◆ **YOUR OBJECTIVE**
Your answer should consist of all lines in the listing that hold the word "notice".
[SUPPLIED RECORDS]
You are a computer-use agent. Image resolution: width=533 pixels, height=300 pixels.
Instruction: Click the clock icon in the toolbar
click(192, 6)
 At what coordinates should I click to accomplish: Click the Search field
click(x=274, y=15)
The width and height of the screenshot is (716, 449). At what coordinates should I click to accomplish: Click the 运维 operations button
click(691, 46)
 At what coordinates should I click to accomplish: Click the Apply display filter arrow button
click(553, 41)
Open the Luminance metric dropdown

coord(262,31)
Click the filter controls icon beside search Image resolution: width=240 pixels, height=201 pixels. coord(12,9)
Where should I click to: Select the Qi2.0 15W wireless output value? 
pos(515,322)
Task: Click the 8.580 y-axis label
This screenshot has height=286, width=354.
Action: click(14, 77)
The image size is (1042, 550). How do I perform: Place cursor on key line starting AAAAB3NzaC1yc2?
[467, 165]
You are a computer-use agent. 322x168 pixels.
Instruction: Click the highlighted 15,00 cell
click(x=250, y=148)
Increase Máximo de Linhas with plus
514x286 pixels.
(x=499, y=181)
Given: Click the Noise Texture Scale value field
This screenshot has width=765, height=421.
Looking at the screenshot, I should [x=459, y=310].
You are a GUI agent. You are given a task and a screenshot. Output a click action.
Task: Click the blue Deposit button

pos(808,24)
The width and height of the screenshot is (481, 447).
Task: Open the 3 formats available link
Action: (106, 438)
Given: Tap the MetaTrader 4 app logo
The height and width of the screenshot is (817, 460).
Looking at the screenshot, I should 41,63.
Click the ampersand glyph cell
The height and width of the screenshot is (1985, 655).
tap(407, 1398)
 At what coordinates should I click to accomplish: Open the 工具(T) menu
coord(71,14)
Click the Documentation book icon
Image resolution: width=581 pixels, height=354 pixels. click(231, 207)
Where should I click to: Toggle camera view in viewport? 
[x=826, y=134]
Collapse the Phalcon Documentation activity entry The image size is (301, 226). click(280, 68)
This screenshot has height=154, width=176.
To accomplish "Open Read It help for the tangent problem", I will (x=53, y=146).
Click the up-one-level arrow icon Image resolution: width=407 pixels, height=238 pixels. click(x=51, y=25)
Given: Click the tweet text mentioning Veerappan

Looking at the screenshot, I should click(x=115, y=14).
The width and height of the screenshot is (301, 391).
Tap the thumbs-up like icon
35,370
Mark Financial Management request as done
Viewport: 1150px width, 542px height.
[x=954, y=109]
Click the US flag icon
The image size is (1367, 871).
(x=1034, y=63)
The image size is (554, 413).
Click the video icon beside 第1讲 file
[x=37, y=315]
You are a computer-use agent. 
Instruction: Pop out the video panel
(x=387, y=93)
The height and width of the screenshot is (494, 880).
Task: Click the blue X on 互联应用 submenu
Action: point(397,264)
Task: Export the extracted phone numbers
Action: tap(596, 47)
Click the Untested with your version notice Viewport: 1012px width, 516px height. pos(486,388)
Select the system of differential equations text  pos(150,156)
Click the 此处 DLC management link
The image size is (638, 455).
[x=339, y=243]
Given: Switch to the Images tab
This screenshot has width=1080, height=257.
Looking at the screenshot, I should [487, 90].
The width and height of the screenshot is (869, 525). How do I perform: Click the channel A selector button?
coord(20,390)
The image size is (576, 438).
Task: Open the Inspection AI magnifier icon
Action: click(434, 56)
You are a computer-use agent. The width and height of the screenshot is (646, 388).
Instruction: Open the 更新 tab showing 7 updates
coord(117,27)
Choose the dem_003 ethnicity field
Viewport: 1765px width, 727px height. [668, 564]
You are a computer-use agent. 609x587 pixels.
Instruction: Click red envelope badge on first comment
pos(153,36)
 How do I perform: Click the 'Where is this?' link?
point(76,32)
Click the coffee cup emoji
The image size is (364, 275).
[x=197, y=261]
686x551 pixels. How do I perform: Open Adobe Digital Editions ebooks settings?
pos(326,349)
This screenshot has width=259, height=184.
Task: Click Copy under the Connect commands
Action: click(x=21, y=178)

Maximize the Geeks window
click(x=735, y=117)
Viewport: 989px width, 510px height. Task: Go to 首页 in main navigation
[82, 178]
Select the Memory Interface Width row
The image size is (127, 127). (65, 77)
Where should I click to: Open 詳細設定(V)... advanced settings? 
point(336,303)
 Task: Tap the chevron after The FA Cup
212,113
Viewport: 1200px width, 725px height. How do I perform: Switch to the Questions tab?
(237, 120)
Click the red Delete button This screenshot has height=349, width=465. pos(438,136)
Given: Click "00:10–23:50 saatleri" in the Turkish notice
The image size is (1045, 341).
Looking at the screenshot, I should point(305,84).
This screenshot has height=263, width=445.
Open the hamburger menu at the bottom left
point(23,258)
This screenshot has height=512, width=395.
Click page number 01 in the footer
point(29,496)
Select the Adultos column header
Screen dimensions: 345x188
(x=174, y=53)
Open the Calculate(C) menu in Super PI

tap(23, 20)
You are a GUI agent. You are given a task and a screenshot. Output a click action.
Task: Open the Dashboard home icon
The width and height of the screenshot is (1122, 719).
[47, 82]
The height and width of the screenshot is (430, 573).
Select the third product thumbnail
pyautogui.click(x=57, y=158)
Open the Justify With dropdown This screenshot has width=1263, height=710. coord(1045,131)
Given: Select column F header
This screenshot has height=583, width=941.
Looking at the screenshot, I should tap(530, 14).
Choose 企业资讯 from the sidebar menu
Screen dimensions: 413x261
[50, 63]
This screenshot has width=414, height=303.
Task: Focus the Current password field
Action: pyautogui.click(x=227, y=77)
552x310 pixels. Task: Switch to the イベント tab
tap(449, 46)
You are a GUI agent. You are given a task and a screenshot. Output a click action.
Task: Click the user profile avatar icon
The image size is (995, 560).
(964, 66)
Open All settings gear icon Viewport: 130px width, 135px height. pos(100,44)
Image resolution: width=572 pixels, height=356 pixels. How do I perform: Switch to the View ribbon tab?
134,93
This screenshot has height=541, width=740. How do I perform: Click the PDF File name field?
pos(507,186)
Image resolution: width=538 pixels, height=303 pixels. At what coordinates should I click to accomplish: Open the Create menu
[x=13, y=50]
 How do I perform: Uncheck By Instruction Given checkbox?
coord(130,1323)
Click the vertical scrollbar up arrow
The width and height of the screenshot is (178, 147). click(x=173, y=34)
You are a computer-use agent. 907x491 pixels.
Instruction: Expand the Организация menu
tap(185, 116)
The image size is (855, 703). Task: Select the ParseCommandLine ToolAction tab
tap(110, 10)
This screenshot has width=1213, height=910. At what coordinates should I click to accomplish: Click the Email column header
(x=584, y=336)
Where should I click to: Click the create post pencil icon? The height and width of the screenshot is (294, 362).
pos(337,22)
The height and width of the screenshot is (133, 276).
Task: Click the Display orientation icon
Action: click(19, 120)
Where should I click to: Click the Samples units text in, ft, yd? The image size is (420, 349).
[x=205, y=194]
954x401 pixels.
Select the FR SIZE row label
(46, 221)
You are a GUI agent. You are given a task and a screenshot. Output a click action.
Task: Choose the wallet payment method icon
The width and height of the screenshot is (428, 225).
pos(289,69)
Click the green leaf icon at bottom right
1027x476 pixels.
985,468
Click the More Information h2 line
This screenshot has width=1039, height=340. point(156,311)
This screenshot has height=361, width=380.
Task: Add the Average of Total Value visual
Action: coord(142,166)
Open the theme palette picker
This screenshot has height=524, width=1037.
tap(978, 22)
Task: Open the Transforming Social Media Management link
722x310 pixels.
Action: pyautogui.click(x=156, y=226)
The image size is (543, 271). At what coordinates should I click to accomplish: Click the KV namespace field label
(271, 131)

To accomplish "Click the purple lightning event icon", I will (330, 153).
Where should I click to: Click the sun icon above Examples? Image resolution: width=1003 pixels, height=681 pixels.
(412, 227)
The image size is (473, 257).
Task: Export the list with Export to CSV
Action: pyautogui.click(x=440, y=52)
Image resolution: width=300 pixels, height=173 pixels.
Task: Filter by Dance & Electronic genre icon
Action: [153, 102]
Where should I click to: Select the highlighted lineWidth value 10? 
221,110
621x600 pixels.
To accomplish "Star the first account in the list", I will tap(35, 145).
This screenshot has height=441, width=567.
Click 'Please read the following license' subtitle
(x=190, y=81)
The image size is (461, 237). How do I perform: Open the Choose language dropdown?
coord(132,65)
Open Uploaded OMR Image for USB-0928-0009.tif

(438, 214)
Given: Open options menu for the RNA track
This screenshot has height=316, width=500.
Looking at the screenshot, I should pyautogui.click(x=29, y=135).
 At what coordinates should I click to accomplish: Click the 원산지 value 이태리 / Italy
[/SUPPLIED RECORDS]
◆ **ANSWER TO THE PROBLEM**
Click the Untested with your version notice Viewport: 1012px width, 516px height. pos(486,388)
Given: Click "00:10–23:50 saatleri" in the Turkish notice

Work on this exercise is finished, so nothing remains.